WORK ORDER
Read the article on robotic surgery complications and decide whether each statement agrees with it, answering yes or no and quoting the words of the article that decide it. 1. Hospitals reported 245 robotic surgery complications to the FDA, 71 of them deaths. 2. The researchers examined adverse event reports filed through the end of 2012. 3. Five of the cases not appropriately reported were never filed with regulators.

Johns Hopkins: Robotic surgery complications grossly underreported

Intuitive Surgical's da Vinci surgical robot faces scrutiny over alleged safety issues.--Courtesy of Intuitive Surgical

Robotic surgery-related complications are grossly underreported, Johns Hopkins researchers have concluded, and they argue this leaves an uncertain picture of how safe the devices actually are.

Their report, published in the Journal for Healthcare Quality, comes as surgical robots are in the midst of increased scrutiny in general. Industry leader Intuitive Surgical ($ISRG), for example, faces lawsuits and some regulatory scrutiny about the safety and efficacy of its signature da Vinci surgical robots. But the findings also hit as the robotic surgical boom has continued almost unabated. The researchers note that 1,400 surgical robots were installed in U.S. hospitals as of 2011, a jump of 600 over the previous four years.

The researchers note that more than 1 million robotic surgeries have been performed in the U.S. since 2000, but hospitals only reported 245 complications to the FDA (including 71 deaths). And the low number comes even as procedures using surgical robots jumped over 400% in the U.S. between 2007 and 2011, the researchers note.

"The number reported is very low for any complex technology used over a million times," Martin Makary, study author and associate professor of surgery at the Johns Hopkins University School of Medicine, said in a statement.

They looked at reporting of adverse events to the FDA from Jan. 1, 2000 to Aug. 1, 2012, plus legal judgments, news media reports and court records, and then cross-referenced to see if everything matched. What they found: eight cases weren't appropriately reported to the FDA. Five of those were never filed with regulators at all, and two were only filed after the press reported the specific cases first.

LISTED RECORDS
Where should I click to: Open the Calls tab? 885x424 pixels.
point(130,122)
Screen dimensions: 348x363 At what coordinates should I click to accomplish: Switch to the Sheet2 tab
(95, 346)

---

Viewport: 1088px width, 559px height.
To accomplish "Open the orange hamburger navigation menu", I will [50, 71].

RESULT BELOW
1. Yes: "hospitals only reported 245 complications to the FDA (including 71 deaths)"
2. No: "from Jan. 1, 2000 to Aug. 1, 2012"
3. Yes: "Five of those were never filed with regulators at all"